Page.

□ □ □

Sobibór 2008: areas of mass graves in the open field around the
ash
mound, as defined by deeper green hues in the vegetation (courtesy of Paul Bauman, Worley Parsons). (Gilead et al. 2010: Fig. 16) |
The archaeologists, Yoram Haimi, Isaac Gilead, and Wojciech Mazurek have a more detailed article that is available on line, Excavating Nazi Extermination Centers, which is well worth reading.
My first thought was the archaeology would be evidence against Holocaust denial, but the authors note that this is unrealistic. The ephemeral and disturbed remains that archaeology will reveal are unlikely to persuade those who find the substantial remains of Auschwitz and Majdanek unconvincing. Given what we are starting to understand about denialism, I think they are right.
Archaeology won’t rewrite the Holocaust, and it may not add much to the overall history. We will certainly learn more about camp layouts and the locations of buildings, such as the gas chambers. And we will learn something of the things that people took with them on their final journey. These treasured personal items can tell new stories about the people who went into Sobibor. To be in presence of items that participated in events like the Holocaust is extremely powerful. The past is no longer an abstraction, but a material reality. It is not necessarily rational, but it is something we have all experienced, and is a large part of the appeal of archaeology.

□ □ □

Dataset records.
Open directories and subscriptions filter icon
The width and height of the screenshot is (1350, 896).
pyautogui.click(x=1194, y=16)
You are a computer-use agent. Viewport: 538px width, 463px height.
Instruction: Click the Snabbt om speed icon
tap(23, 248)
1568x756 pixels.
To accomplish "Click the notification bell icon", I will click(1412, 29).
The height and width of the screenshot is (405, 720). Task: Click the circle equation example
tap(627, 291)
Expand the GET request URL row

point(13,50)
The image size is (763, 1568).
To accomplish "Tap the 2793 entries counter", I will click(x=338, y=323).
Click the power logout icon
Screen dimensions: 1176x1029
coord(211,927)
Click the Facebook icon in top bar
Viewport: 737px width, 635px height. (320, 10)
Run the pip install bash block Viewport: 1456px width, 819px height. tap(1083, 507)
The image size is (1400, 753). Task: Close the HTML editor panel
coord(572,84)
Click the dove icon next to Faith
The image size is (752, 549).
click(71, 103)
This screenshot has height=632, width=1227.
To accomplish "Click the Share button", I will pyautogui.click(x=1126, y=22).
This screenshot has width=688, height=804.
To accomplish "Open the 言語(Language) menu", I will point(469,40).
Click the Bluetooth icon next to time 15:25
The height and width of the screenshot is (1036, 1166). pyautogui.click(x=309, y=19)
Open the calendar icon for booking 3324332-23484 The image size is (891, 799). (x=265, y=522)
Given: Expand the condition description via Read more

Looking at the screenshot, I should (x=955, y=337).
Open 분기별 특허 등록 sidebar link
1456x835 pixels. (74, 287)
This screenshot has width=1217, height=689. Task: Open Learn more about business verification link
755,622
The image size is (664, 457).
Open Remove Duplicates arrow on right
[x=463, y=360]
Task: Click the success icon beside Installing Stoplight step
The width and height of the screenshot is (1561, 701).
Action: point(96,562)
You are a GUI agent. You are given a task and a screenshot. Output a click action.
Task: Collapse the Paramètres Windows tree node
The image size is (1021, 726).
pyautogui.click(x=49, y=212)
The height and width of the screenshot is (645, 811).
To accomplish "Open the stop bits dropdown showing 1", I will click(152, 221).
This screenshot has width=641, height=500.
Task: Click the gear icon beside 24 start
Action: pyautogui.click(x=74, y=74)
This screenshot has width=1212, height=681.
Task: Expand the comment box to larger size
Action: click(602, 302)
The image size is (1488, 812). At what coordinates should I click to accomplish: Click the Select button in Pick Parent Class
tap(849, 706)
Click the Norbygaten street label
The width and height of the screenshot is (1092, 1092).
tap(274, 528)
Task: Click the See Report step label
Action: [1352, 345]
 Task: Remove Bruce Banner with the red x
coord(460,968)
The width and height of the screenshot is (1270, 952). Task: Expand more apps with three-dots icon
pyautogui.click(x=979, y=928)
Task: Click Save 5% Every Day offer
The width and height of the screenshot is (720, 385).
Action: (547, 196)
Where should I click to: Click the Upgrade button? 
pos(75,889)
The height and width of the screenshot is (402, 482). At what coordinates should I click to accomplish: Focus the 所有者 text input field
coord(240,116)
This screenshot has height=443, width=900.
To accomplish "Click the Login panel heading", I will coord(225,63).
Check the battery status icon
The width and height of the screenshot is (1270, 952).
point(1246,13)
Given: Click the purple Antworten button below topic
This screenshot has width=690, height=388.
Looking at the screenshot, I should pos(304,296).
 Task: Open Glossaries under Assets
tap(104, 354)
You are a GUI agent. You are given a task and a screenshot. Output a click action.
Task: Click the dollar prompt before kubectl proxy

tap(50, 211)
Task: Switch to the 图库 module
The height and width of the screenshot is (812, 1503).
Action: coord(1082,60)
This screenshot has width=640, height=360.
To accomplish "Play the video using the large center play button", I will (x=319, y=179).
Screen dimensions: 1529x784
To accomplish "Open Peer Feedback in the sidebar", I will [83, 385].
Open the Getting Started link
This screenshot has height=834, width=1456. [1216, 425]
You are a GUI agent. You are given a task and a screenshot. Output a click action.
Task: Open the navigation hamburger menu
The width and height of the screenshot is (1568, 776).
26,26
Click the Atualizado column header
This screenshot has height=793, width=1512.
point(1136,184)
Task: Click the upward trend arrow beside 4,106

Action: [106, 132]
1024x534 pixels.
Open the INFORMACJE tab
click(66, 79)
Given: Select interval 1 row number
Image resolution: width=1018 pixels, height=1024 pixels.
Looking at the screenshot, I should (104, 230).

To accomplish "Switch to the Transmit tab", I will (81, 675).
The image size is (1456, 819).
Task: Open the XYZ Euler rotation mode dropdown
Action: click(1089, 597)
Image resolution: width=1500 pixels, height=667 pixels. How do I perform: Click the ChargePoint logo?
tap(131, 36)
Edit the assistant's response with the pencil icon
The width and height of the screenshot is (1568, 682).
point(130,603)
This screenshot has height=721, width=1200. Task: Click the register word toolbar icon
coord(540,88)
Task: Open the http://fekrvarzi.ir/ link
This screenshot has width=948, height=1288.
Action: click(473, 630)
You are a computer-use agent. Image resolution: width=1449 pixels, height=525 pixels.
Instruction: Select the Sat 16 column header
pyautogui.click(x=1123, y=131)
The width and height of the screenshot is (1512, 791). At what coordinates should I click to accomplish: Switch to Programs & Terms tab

□ □ □

Aim A. In the text about archaeology at Sobibór, what do the deeper green hues in the vegetation mark?
Aim B. List every person named in the text about archaeology at Sobibór.
Aim C. Return word for word everything from "Sobibór 2008: areas" down to "they are right." in the text about archaeology at Sobibór.

Correct result A. Areas of mass graves in the open field around the ash mound.

Correct result B. Paul Bauman, Yoram Haimi, Isaac Gilead, Wojciech Mazurek

Correct result C.
Sobibór 2008: areas of mass graves in the open field around the
ash
mound, as defined by deeper green hues in the vegetation (courtesy of Paul Bauman, Worley Parsons). (Gilead et al. 2010: Fig. 16) |
The archaeologists, Yoram Haimi, Isaac Gilead, and Wojciech Mazurek have a more detailed article that is available on line, Excavating Nazi Extermination Centers, which is well worth reading.
My first thought was the archaeology would be evidence against Holocaust denial, but the authors note that this is unrealistic. The ephemeral and disturbed remains that archaeology will reveal are unlikely to persuade those who find the substantial remains of Auschwitz and Majdanek unconvincing. Given what we are starting to understand about denialism, I think they are right.